It has been a good week. Started out terribly busy with a 3:30 and 4:30 wakeup two days in a row and too much driving but finally evened out to a pretty normal week.
On Tuesday I met with a group of 20 pastors (and 2 of their wives) for what I thought was a pastors' conference. Turned out to be this little meeting outside which, had I known, I would have brought a better hat. Anyway, we went through a passage in Philippians 2, part of which says this,
"3Do nothing out of selfish ambition or vain conceit, but in humility consider others better than yourselves."
Well, we talked about it and challenged each other and then played soccer for 2 hours. It was great.
But I have been haunted this whole week. I mean, go back and read that verse again. In the context of the letter Paul wrote, he's not telling this to some group of baby Christians but an incredible church fellowship whom he loves deeply. If the life of Christ in you matters at all, if being a Christian has made any difference to you whatsoever, then do this thing. Have the attitude that Christ had when he became a baby and remained obedient to the point of death by crucifixion.
Have humility in regard to other people! Look at them and tell them, "You are better than me." "You are more important than I am." "I am less important than you and I will demonstrate that by how I treat you."
It's mind blowing!
How much more contrary to my own nature can I be asked to think? Good gracious I do not do this well. I want to be right or smarter or holier or more clever or funnier or better looking or richer or nicer or more talented than everyone else. Not LESS then they! I want to be BETTER then them.
Oh, my soul.
What did my example do? He washed the feet of dock workers and IRS agents. He touched people with AIDS and ate dinner near hookers. He told the great preachers and pastors of his day that they didn't get it at all - they had it all wrong. He, the only person who did not deserve to serve us, served us and died for the people who hated him saying, "Father, forgive them, they know not what they do."

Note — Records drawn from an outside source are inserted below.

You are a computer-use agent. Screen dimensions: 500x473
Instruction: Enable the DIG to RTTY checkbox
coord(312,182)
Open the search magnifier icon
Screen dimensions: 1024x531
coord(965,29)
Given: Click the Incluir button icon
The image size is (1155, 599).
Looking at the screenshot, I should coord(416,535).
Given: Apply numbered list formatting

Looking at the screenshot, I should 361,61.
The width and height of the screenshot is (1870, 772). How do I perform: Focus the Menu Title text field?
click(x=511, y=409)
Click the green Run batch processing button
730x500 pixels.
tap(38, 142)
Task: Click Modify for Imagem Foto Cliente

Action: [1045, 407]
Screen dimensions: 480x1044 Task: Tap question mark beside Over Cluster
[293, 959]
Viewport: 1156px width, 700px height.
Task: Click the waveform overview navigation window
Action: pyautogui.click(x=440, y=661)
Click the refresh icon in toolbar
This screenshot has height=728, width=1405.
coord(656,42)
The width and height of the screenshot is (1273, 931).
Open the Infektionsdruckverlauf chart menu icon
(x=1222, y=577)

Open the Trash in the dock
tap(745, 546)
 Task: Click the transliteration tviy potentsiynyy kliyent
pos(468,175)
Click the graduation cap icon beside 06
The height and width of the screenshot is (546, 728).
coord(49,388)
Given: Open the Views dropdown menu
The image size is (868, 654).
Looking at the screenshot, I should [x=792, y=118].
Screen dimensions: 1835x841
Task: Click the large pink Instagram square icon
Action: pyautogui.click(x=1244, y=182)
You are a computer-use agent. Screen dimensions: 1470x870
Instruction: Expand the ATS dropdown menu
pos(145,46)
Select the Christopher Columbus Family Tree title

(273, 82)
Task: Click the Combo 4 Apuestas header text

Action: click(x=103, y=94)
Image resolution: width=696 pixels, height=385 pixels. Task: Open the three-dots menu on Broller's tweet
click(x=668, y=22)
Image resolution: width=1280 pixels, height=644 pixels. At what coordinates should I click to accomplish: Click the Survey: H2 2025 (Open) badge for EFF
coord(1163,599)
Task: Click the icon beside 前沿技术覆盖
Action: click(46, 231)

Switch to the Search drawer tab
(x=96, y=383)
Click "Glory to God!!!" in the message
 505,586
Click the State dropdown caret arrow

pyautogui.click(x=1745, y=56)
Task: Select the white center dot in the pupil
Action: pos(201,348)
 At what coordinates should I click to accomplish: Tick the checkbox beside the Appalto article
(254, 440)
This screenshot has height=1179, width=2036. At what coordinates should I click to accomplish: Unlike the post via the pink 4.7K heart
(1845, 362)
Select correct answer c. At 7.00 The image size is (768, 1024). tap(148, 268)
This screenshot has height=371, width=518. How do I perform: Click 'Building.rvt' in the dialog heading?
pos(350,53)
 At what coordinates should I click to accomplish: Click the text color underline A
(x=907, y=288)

In the mystery of the Incarnation, God got tired and hungry and thirsty and died so that we could be saved. I won't even get uncomfortable. I don't understand the God-man, my Jesus, and what all happened for him to be "found in human likeness". But I know what he did. I know what his attitude was. It was that of a servant. He looked to the broken and the stinky and the dirty and the self-righteous and said, "I consider you as more important than myself" and he gave his life so that we could all be saved.
If I applied even 2% of that, my entire life would be revolutionized and the lives of all the people around me as well. If I took one person, every day, and said, "You are more important than me and I am going to treat you like it" I can't even imagine what a difference that would make. Change my attitude to change my actions. Wow. I am challenged.
So, anyway, that's been stuck in my brain all week and I am constantly reminded by that verse, evaluating what I just did in light of that verse, and thinking about what I need to do differently. I'm so thankful the Lord is patient with me. If he were like me, I would have no hope at all.